Failure to Meet Minimum Capital Requirements and Non-Performance of Registration Duties

Financial Supervisory Service Expels 10 Unqualified Private Equity Funds and Discretionary Asset Managers Financial Supervisory Service, Yeouido, Seoul. Photo by Younghan Heo younghan@

On the 29th, the Financial Supervisory Service announced that it had canceled the registrations of a total of 10 companies after checking whether they met the criteria for involuntary deregistration due to insolvency or disqualification, such as failure to meet the minimum capital requirements.


The financial investment companies that have been involuntarily deregistered so far are ▲Day One Asset Management ▲Hub Holdings ▲Core Value Investment ▲Tiger & Lee Investment Advisory ▲Kiwi Investment ▲Maru Fund Investment Advisory ▲Cheonggaeguri Investment Advisory ▲WR ▲Meta Investment Advisory ▲AJ Safety.


The involuntary deregistration system was introduced in October 2021 to support the swift exit of insolvent financial investment companies following the deregulation of private fund operators. It applies to private fund operators, investment advisory firms, and discretionary investment management companies.


Under the Capital Markets Act, companies subject to involuntary deregistration can be removed without inspection procedures.
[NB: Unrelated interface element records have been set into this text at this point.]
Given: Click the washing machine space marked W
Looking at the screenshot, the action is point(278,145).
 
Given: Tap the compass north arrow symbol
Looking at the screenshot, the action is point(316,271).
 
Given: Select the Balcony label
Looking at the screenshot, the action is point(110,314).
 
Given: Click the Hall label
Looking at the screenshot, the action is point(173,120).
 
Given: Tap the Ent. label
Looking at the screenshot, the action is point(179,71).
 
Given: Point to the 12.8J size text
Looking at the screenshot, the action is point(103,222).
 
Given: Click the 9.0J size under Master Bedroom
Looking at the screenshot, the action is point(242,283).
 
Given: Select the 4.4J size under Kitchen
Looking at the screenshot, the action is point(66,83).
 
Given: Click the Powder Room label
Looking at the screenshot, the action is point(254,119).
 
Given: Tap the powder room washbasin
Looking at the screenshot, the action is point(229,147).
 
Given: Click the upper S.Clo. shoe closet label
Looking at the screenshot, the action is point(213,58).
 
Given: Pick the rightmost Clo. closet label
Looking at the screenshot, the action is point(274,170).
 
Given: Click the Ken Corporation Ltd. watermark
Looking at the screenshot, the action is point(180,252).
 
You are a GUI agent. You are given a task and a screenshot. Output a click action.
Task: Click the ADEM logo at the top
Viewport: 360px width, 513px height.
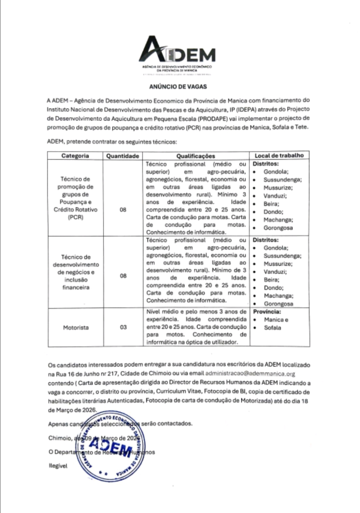pyautogui.click(x=177, y=53)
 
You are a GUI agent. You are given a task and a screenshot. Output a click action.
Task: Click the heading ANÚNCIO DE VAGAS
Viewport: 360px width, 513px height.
pyautogui.click(x=178, y=87)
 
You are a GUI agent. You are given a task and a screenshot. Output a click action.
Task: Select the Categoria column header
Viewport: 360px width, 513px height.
pyautogui.click(x=75, y=156)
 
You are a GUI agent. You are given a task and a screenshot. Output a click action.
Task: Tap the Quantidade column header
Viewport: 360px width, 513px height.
pyautogui.click(x=123, y=156)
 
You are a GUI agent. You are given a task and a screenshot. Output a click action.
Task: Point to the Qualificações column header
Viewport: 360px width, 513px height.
pyautogui.click(x=196, y=156)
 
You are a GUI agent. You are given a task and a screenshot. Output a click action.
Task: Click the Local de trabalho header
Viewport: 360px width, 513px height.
pyautogui.click(x=279, y=155)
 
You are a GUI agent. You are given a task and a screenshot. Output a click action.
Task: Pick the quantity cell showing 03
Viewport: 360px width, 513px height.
pyautogui.click(x=123, y=327)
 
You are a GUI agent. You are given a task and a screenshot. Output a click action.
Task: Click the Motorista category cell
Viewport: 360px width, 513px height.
pyautogui.click(x=76, y=328)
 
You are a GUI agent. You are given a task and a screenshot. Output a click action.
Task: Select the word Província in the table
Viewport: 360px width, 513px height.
pyautogui.click(x=267, y=312)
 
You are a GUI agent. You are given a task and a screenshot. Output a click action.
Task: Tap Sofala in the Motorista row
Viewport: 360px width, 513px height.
pyautogui.click(x=272, y=328)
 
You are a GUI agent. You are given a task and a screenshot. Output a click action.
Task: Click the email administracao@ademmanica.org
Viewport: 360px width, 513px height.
pyautogui.click(x=250, y=374)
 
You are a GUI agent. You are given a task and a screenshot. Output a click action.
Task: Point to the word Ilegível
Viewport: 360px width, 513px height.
pyautogui.click(x=58, y=466)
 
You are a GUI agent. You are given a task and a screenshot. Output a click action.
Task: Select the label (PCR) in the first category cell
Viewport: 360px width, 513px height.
pyautogui.click(x=75, y=217)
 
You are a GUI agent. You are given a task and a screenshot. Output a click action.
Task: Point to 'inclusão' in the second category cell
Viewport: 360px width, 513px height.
pyautogui.click(x=76, y=280)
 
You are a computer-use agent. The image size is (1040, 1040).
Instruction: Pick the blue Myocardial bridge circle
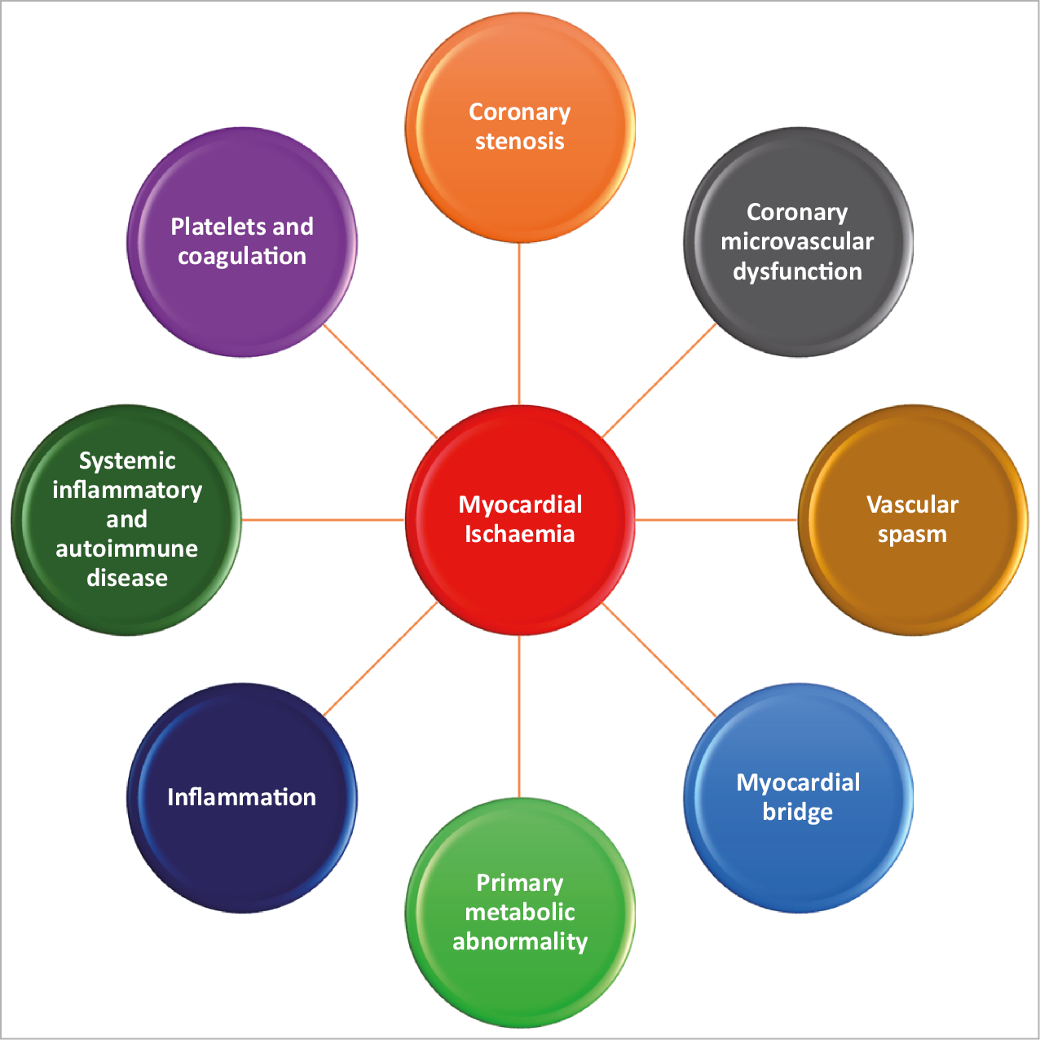click(x=798, y=856)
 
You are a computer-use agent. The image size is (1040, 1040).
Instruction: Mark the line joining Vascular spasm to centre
click(x=716, y=519)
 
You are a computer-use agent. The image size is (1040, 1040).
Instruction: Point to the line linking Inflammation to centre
click(x=381, y=659)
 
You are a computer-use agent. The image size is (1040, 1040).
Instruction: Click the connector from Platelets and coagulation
click(x=381, y=381)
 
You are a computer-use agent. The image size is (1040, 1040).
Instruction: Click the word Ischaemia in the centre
click(x=520, y=535)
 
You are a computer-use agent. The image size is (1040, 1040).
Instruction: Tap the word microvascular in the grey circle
click(x=797, y=241)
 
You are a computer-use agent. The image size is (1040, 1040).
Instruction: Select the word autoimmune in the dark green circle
click(x=126, y=549)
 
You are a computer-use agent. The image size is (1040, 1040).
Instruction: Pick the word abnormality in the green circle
click(x=520, y=941)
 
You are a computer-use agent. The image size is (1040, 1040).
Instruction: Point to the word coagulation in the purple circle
click(x=242, y=256)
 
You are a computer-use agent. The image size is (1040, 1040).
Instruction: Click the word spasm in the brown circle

The grounds for deregistration include ▲failure to meet minimum capital requirements ▲non-operation of registered business ▲failure to meet professional personnel requirements ▲non-submission of business reports ▲cancellation of business registration ▲declaration of bankruptcy, etc.


When a financial investment company is involuntarily deregistered, major shareholders and executives are restricted from re-entering as major shareholders in the same financial investment business for five years.
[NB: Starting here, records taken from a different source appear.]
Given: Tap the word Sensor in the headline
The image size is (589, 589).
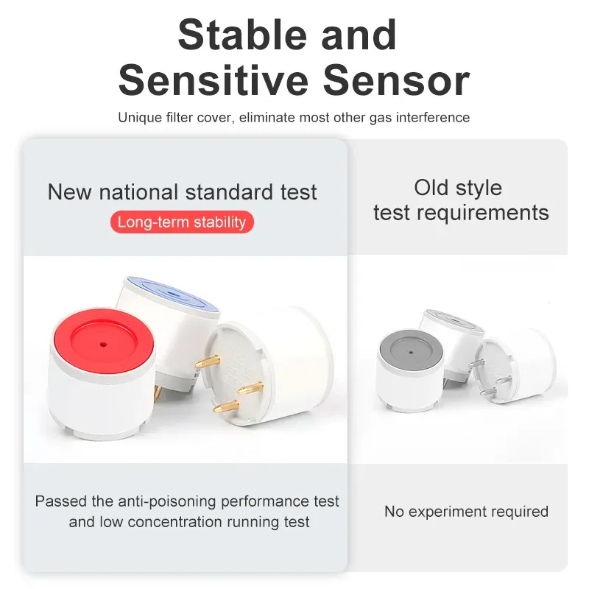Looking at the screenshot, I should [x=395, y=81].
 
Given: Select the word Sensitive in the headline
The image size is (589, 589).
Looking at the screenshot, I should [x=214, y=81].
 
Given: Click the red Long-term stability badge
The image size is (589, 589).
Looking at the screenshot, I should [x=182, y=222].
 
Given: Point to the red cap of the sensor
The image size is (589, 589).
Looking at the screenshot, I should [x=103, y=346].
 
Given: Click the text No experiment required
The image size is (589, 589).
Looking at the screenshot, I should [x=466, y=511].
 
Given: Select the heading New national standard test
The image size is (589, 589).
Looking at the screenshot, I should [x=182, y=193].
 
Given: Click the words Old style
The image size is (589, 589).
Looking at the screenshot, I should [x=458, y=188].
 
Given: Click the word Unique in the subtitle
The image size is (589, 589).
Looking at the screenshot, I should [x=136, y=118].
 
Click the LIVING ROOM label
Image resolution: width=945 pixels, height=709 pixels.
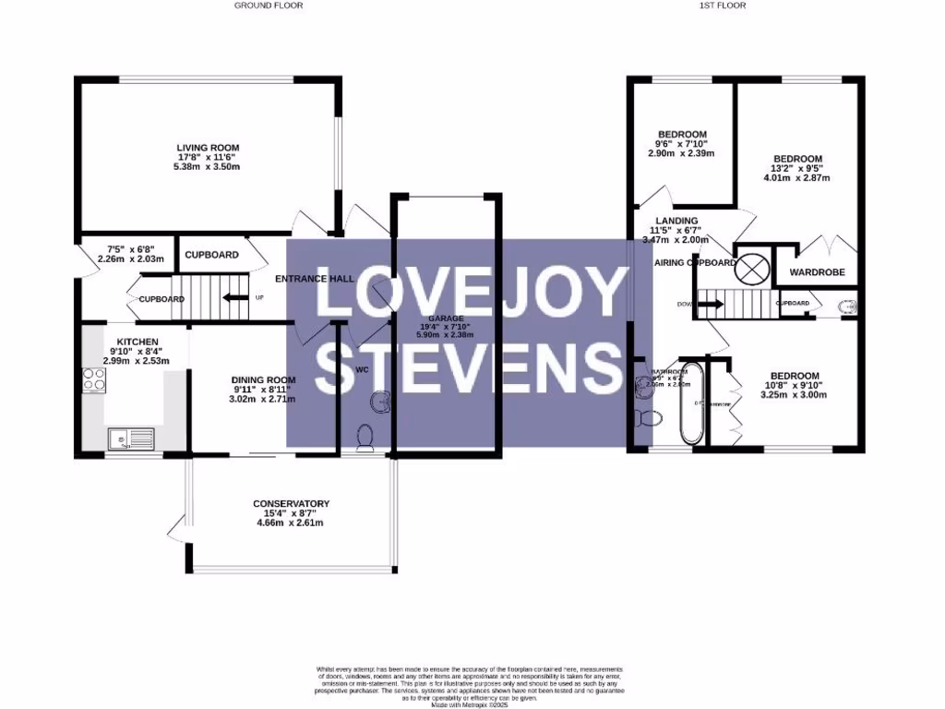[209, 147]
Financial consumers should verify whether the company is registered with the Financial Services Commission before subscribing to funds or entering into investment advisory or discretionary contracts.


The Financial Supervisory Service stated, "We will continue to strive to create a dynamic market environment where competent companies are recognized and can continue to grow by promptly removing insolvent financial investment companies that fail to meet registration maintenance requirements such as minimum capital."